Masa Depan Artis Unreal Engine
Dimitri mengakui, saat ini project terkait virtual production agak menurun seiring pandemi yang telah berlalu. Banyak rumah produksi memilih pengambilan gambar dengan cara tradisional, meski virtual production sebenarnya menawarkan efisiensi tenaga dan biaya. “Memang masih agak susah mengubah mindset pelaku industri di sini,” ungkap Dimitri. Karena itu, perusahaan rintisan mereka berdua, Luz Eterna Studio, saat ini lebih fokus di bidang animasi dan game.
Namun jika bicara artis Unreal Engine, Dimitri melihat potensinya tetap sangat besar. “Karena industri yang memanfaatkan 3D dan animasi terus berkembang,” ungkap Dimitri. Contohnya industri kedokteran yang dapat memanfaatkan teknologi VR/AR untuk menyajikan lingkungan virtual sebagai sarana belajar (seperti melakukan operasi). Begitu pula industri pertambangan yang dapat memanfaatkan animasi untuk memvisualisasikan kondisi pengeboran.

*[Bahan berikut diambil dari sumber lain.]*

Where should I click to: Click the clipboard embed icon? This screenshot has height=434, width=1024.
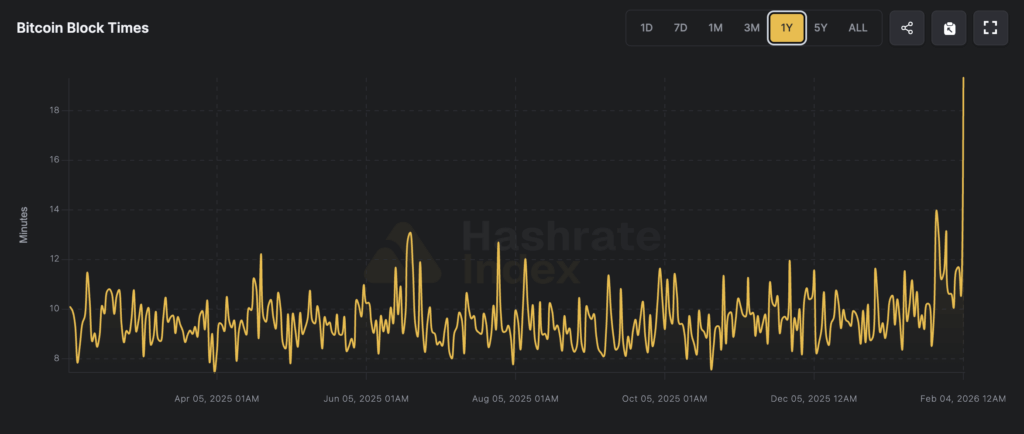949,28
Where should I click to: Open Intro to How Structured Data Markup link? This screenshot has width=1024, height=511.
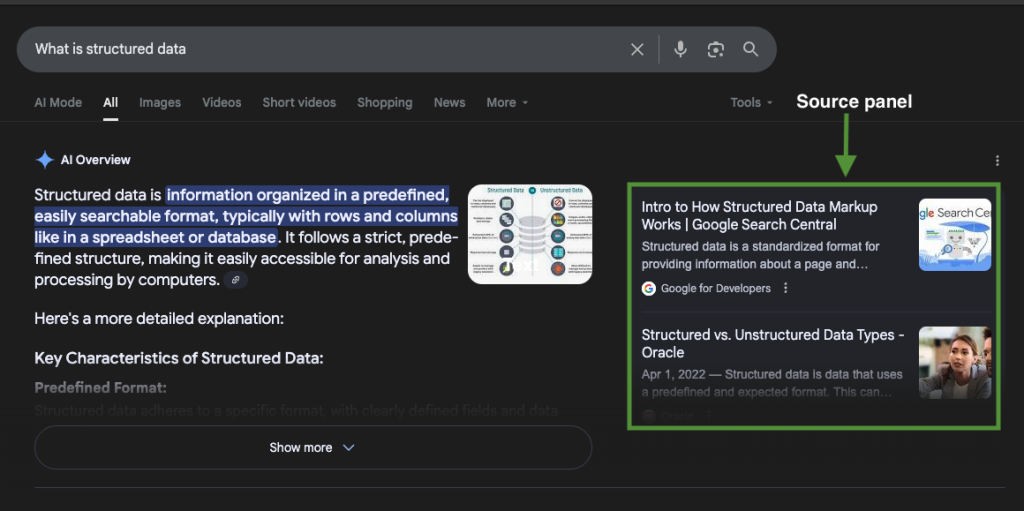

Melangkah ke depan, Dimitri dan Arie sedang fokus mengembangkan proyek-proyek animasi dan game yang menyasar pasar lokal dan internasional. “Kami berharap bisa memanfaatkan potensi di Indonesia yang masih sangat besar,” ungkap Dimitri. Sebagai pelopor di bidang virtual production, mereka juga ingin menjadikan teknologi tersebut sebagai alat bantu yang mendukung pengembangan film animasi dan game yang lebih inovatif dan berkualitas.
Sedangkan di sisi komunitas, mereka juga menaruh harapan tinggi. “Kami berharap bisa mengembangkan industri kreatif Indonesia agar dapat bersaing di pasar global. Dengan begitu, kami bisa memberikan peluang baru bagi talenta lokal untuk berkembang,” tambah Dimitri.